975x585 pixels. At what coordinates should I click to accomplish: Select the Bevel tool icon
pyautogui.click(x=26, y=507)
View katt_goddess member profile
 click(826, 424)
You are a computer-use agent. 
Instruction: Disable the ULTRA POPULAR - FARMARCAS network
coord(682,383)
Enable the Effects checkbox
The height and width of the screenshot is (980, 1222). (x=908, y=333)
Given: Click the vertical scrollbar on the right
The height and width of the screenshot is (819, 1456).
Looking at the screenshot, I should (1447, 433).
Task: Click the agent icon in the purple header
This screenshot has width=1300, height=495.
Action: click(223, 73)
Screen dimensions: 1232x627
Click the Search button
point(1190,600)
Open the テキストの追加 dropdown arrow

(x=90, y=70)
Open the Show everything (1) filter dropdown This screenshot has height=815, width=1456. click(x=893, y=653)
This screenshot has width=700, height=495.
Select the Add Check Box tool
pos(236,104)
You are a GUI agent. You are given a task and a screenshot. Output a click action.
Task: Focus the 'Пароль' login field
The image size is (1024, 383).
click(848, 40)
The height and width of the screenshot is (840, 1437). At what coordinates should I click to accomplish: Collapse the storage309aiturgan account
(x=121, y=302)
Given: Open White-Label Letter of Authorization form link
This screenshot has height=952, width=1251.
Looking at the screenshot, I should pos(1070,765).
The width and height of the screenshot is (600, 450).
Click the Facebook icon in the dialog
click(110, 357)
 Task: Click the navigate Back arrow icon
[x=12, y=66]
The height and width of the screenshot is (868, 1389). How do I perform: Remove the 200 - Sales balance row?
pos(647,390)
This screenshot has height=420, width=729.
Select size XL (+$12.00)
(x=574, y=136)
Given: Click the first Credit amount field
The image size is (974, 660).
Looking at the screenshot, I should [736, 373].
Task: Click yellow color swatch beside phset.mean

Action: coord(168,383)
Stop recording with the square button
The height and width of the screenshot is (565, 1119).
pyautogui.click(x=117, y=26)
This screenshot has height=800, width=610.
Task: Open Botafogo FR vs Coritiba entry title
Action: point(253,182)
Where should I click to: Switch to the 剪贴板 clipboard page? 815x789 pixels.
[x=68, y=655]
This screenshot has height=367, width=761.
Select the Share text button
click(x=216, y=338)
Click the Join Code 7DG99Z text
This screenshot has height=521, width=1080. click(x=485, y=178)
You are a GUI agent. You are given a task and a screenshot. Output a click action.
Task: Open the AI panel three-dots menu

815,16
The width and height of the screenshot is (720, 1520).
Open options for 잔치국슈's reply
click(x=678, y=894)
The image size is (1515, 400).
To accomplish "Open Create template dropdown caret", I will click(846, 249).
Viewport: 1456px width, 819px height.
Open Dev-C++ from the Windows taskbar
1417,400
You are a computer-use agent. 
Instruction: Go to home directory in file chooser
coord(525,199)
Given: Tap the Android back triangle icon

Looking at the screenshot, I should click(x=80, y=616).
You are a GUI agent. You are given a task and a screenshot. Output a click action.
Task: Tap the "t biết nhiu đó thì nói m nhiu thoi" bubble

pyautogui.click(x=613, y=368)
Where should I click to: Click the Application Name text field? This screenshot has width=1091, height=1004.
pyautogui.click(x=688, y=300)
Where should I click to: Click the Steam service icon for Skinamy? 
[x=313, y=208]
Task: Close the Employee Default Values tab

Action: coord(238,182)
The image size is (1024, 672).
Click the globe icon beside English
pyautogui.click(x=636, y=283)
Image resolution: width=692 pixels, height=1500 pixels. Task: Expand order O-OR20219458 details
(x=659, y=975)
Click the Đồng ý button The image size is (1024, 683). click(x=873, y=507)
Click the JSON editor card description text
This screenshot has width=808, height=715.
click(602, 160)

__Set problem__. Please put every line above into a JSON list of strings, one string per line, leaving out the blank lines.

__Final result__.
[
  "975x585 pixels. At what coordinates should I click to accomplish: Select the Bevel tool icon",
  "pyautogui.click(x=26, y=507)",
  "View katt_goddess member profile",
  " click(826, 424)",
  "You are a computer-use agent. ",
  "Instruction: Disable the ULTRA POPULAR - FARMARCAS network",
  "coord(682,383)",
  "Enable the Effects checkbox",
  "The height and width of the screenshot is (980, 1222). (x=908, y=333)",
  "Given: Click the vertical scrollbar on the right",
  "The height and width of the screenshot is (819, 1456).",
  "Looking at the screenshot, I should (1447, 433).",
  "Task: Click the agent icon in the purple header",
  "This screenshot has width=1300, height=495.",
  "Action: click(223, 73)",
  "Screen dimensions: 1232x627",
  "Click the Search button",
  "point(1190,600)",
  "Open the テキストの追加 dropdown arrow",
  "(x=90, y=70)",
  "Open the Show everything (1) filter dropdown This screenshot has height=815, width=1456. click(x=893, y=653)",
  "This screenshot has width=700, height=495.",
  "Select the Add Check Box tool",
  "pos(236,104)",
  "You are a GUI agent. You are given a task and a screenshot. Output a click action.",
  "Task: Focus the 'Пароль' login field",
  "The image size is (1024, 383).",
  "click(848, 40)",
  "The height and width of the screenshot is (840, 1437). At what coordinates should I click to accomplish: Collapse the storage309aiturgan account",
  "(x=121, y=302)",
  "Given: Open White-Label Letter of Authorization form link",
  "This screenshot has height=952, width=1251.",
  "Looking at the screenshot, I should pos(1070,765).",
  "The width and height of the screenshot is (600, 450).",
  "Click the Facebook icon in the dialog",
  "click(110, 357)",
  " Task: Click the navigate Back arrow icon",
  "[x=12, y=66]",
  "The height and width of the screenshot is (868, 1389). How do I perform: Remove the 200 - Sales balance row?",
  "pos(647,390)",
  "This screenshot has height=420, width=729.",
  "Select size XL (+$12.00)",
  "(x=574, y=136)",
  "Given: Click the first Credit amount field",
  "The image size is (974, 660).",
  "Looking at the screenshot, I should [736, 373].",
  "Task: Click yellow color swatch beside phset.mean",
  "Action: coord(168,383)",
  "Stop recording with the square button",
  "The height and width of the screenshot is (565, 1119).",
  "pyautogui.click(x=117, y=26)",
  "This screenshot has height=800, width=610.",
  "Task: Open Botafogo FR vs Coritiba entry title",
  "Action: point(253,182)",
  "Where should I click to: Switch to the 剪贴板 clipboard page? 815x789 pixels.",
  "[x=68, y=655]",
  "This screenshot has height=367, width=761.",
  "Select the Share text button",
  "click(x=216, y=338)",
  "Click the Join Code 7DG99Z text",
  "This screenshot has height=521, width=1080. click(x=485, y=178)",
  "You are a GUI agent. You are given a task and a screenshot. Output a click action.",
  "Task: Open the AI panel three-dots menu",
  "815,16",
  "The width and height of the screenshot is (720, 1520).",
  "Open options for 잔치국슈's reply",
  "click(x=678, y=894)",
  "The image size is (1515, 400).",
  "To accomplish \"Open Create template dropdown caret\", I will click(846, 249).",
  "Viewport: 1456px width, 819px height.",
  "Open Dev-C++ from the Windows taskbar",
  "1417,400",
  "You are a computer-use agent. ",
  "Instruction: Go to home directory in file chooser",
  "coord(525,199)",
  "Given: Tap the Android back triangle icon",
  "Looking at the screenshot, I should click(x=80, y=616).",
  "You are a GUI agent. You are given a task and a screenshot. Output a click action.",
  "Task: Tap the \"t biết nhiu đó thì nói m nhiu thoi\" bubble",
  "pyautogui.click(x=613, y=368)",
  "Where should I click to: Click the Application Name text field? This screenshot has width=1091, height=1004.",
  "pyautogui.click(x=688, y=300)",
  "Where should I click to: Click the Steam service icon for Skinamy? ",
  "[x=313, y=208]",
  "Task: Close the Employee Default Values tab",
  "Action: coord(238,182)",
  "The image size is (1024, 672).",
  "Click the globe icon beside English",
  "pyautogui.click(x=636, y=283)",
  "Image resolution: width=692 pixels, height=1500 pixels. Task: Expand order O-OR20219458 details",
  "(x=659, y=975)",
  "Click the Đồng ý button The image size is (1024, 683). click(x=873, y=507)",
  "Click the JSON editor card description text",
  "This screenshot has width=808, height=715.",
  "click(602, 160)"
]